Black LLC incident still under investigation

Placement of Blue Lives Matter flag sparks major discussions on campus and social media


Courtesy of @unity_empowerment on Instagram

This post on the Instagram account @unity_empowerment detailed the incident that occurred in the Black LLC on Oct. 26, gaining more than 650 comments from students and alumni.

Rachel Dvareckas, Managing Editor

The investigation into an incident that occurred last week in the Black Living Learning Community (LLC) is still underway, according to Vice President of Student Life John King. On Oct. 26, residents of the Black LLC noticed a Blue Lives Matter flag displayed on a resident’s door. These students felt it was a sign of disrespect as the Blue Lives Matter movement is seen as a countermovement to Black Lives Matter.

The incident was initially brought to the public’s attention via the Instagram page @unity_empowerment, with a post explaining the incident gaining more than 650 comments from current students and alumni. Many expressed their disdain with the behavior of the student who hung the flag.
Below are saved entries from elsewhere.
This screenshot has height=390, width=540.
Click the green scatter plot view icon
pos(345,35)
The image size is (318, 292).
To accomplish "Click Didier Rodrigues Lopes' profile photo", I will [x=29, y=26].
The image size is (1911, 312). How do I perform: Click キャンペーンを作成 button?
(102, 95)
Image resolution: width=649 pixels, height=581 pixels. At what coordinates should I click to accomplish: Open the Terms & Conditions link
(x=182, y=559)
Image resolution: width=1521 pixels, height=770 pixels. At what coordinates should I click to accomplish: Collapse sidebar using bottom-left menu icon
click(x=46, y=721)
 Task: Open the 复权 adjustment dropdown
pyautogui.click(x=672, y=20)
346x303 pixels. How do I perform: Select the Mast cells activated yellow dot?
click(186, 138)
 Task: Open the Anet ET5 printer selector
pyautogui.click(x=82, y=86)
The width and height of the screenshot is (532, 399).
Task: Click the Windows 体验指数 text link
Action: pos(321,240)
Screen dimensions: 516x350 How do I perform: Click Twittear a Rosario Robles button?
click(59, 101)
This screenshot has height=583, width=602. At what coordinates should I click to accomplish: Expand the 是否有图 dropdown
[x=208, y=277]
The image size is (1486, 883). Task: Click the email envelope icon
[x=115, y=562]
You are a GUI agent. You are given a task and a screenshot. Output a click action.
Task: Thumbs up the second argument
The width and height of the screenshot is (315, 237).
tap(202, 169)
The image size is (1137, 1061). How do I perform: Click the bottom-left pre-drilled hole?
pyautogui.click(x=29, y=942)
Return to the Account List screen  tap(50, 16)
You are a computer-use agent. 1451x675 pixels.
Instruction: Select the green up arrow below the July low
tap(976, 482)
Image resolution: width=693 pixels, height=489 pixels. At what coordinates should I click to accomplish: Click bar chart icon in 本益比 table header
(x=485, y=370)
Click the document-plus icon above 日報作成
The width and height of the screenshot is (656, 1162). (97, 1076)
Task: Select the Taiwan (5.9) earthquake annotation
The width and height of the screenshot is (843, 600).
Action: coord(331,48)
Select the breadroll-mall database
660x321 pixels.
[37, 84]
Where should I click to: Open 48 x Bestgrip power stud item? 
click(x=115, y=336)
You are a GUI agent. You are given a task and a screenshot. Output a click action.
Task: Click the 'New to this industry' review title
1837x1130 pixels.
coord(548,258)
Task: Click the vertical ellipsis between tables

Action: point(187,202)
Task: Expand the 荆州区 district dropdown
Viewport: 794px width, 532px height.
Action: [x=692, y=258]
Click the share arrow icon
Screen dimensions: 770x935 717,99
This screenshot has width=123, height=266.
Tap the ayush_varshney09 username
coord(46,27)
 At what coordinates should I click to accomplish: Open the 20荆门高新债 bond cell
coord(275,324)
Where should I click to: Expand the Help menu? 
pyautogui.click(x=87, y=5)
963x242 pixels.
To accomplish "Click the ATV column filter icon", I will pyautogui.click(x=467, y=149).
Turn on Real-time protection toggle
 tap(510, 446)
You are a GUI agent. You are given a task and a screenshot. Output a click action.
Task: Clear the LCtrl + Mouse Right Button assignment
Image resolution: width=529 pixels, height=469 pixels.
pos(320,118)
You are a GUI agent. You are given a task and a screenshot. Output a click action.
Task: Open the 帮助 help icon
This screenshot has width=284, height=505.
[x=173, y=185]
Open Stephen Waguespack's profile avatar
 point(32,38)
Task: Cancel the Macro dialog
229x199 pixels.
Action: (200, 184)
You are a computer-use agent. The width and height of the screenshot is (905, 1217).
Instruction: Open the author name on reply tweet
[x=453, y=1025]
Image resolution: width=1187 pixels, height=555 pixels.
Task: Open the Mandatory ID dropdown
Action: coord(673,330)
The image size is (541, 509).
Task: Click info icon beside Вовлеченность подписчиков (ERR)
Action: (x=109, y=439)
Students like @thecharlotteruss on Instagram commented saying “never have I been more embarrassed and disappointed to attend this institution. This isn’t a crazy concept, it is basic human rights. if you can’t see that maybe you shouldn’t have been accepted into college in the first place.”

“We all know that this is not about politics or “just a flag being hung up.” It is about the clear intention of one student wanting to corrupt one of the few spaces BIPOC have on this campus,” commented “thatsokatv.”

A few users commented in support of the student’s behavior, arguing the student had the right to express their opinion.

“Whether you agree with the flag or not, he has the right to have those views without you guys saying he should be expelled,” @thelukewing commented on the Instagram post.

But many were quick to bring up underlying issues with the student’s action and push to hold Residence Life and Housing and the university itself accountable to give a response.


@craeside said, “Complete joke if the university doesn’t address this appropriately.”

The university decided not to comment on the post as they did not want to cause any more issues than were present in the comment section. During the Student Senate meeting on Nov. 2, King said the university will be compiling the comments and reviewing them. He said they may have conversations with students who posted concerning comments as the university did over the summer during Black Lives Matter protests.

The university responded to the incident four days after it occurred with an all-student email on Friday, Oct. 30, in which King initially said the university was investigating the matter. Director of Student Conduct Diana Proto has been working on the investigation and Director of Institutional Diversity, Equity and Inclusion Dr. Zoila Quezada has been consulted as well.

King has publicly apologized to the students in the Black LLC as he feels this is a situation that should never have happened. He recognizes that students in the LLC were disrupted and harmed due to the incident.

“This incident has led to an immediate review by Residence Life focusing on the application, placement and orientation processes for all students assigned to a Living Learning Community. These processes will be changed and improved moving forward,” King said.

Director of Residence Life and Housing Abbas Hill has been working on the matter alongside King and Proto.

“In addition to our immediate on-call response and support to this incident, our staff has worked with Institutional Diversity, Equity and Inclusion to support the students within the Black LLC. Our two offices facilitated a meeting with the students of Black LLC (accompanied by the presence of Dr. King) and we are also working to coordinate a Support Meeting for our Black, Indigenous and Students of Color,” Hill told The Hawks’ Herald.

“The Department of Residence Life and Housing supports Black Lives Matter and we support and stand in solidarity with our Black, Indigenous and Students of Color. We acknowledge the harm and pain that this incident and subsequent comments have caused and we are doing the work to continue supporting the students who have been impacted,” Hill said.